DATA EXTRACT:
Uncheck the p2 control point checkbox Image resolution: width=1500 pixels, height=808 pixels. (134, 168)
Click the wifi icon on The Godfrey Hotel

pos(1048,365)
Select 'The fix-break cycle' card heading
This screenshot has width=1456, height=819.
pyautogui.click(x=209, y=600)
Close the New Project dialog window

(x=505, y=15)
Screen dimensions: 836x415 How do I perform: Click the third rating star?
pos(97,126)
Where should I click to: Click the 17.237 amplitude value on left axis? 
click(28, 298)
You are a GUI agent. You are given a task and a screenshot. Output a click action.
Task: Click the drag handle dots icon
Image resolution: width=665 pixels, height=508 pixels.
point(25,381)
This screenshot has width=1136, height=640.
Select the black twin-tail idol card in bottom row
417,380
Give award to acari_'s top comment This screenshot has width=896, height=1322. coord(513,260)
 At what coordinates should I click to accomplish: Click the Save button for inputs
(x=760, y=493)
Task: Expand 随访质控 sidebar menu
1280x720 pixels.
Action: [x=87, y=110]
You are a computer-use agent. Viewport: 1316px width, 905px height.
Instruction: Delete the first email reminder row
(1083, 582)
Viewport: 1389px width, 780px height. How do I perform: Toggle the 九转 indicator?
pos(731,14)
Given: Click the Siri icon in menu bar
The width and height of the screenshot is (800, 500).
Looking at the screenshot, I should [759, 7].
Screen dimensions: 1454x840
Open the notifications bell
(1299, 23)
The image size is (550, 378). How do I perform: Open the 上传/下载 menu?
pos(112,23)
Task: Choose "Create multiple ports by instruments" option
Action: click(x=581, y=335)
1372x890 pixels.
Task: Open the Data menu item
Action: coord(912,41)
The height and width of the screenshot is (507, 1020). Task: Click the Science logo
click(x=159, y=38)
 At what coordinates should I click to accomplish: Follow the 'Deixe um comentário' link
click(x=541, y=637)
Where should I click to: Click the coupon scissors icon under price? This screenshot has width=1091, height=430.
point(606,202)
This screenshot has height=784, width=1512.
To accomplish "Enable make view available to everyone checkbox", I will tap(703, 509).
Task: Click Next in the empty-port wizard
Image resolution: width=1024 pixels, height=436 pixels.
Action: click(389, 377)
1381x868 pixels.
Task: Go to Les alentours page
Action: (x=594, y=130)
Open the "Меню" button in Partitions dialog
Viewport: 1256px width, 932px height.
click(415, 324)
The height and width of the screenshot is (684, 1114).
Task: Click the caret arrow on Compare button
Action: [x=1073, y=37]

PROBLEM: The entries shown above should be duplicated exactly.

EXERCISE ANSWER:
Uncheck the p2 control point checkbox Image resolution: width=1500 pixels, height=808 pixels. (134, 168)
Click the wifi icon on The Godfrey Hotel

pos(1048,365)
Select 'The fix-break cycle' card heading
This screenshot has width=1456, height=819.
pyautogui.click(x=209, y=600)
Close the New Project dialog window

(x=505, y=15)
Screen dimensions: 836x415 How do I perform: Click the third rating star?
pos(97,126)
Where should I click to: Click the 17.237 amplitude value on left axis? 
click(28, 298)
You are a GUI agent. You are given a task and a screenshot. Output a click action.
Task: Click the drag handle dots icon
Image resolution: width=665 pixels, height=508 pixels.
point(25,381)
This screenshot has width=1136, height=640.
Select the black twin-tail idol card in bottom row
417,380
Give award to acari_'s top comment This screenshot has width=896, height=1322. coord(513,260)
 At what coordinates should I click to accomplish: Click the Save button for inputs
(x=760, y=493)
Task: Expand 随访质控 sidebar menu
1280x720 pixels.
Action: [x=87, y=110]
You are a computer-use agent. Viewport: 1316px width, 905px height.
Instruction: Delete the first email reminder row
(1083, 582)
Viewport: 1389px width, 780px height. How do I perform: Toggle the 九转 indicator?
pos(731,14)
Given: Click the Siri icon in menu bar
The width and height of the screenshot is (800, 500).
Looking at the screenshot, I should [759, 7].
Screen dimensions: 1454x840
Open the notifications bell
(1299, 23)
The image size is (550, 378). How do I perform: Open the 上传/下载 menu?
pos(112,23)
Task: Choose "Create multiple ports by instruments" option
Action: click(x=581, y=335)
1372x890 pixels.
Task: Open the Data menu item
Action: coord(912,41)
The height and width of the screenshot is (507, 1020). Task: Click the Science logo
click(x=159, y=38)
 At what coordinates should I click to accomplish: Follow the 'Deixe um comentário' link
click(x=541, y=637)
Where should I click to: Click the coupon scissors icon under price? This screenshot has width=1091, height=430.
point(606,202)
This screenshot has height=784, width=1512.
To accomplish "Enable make view available to everyone checkbox", I will tap(703, 509).
Task: Click Next in the empty-port wizard
Image resolution: width=1024 pixels, height=436 pixels.
Action: click(389, 377)
1381x868 pixels.
Task: Go to Les alentours page
Action: (x=594, y=130)
Open the "Меню" button in Partitions dialog
Viewport: 1256px width, 932px height.
click(415, 324)
The height and width of the screenshot is (684, 1114).
Task: Click the caret arrow on Compare button
Action: [x=1073, y=37]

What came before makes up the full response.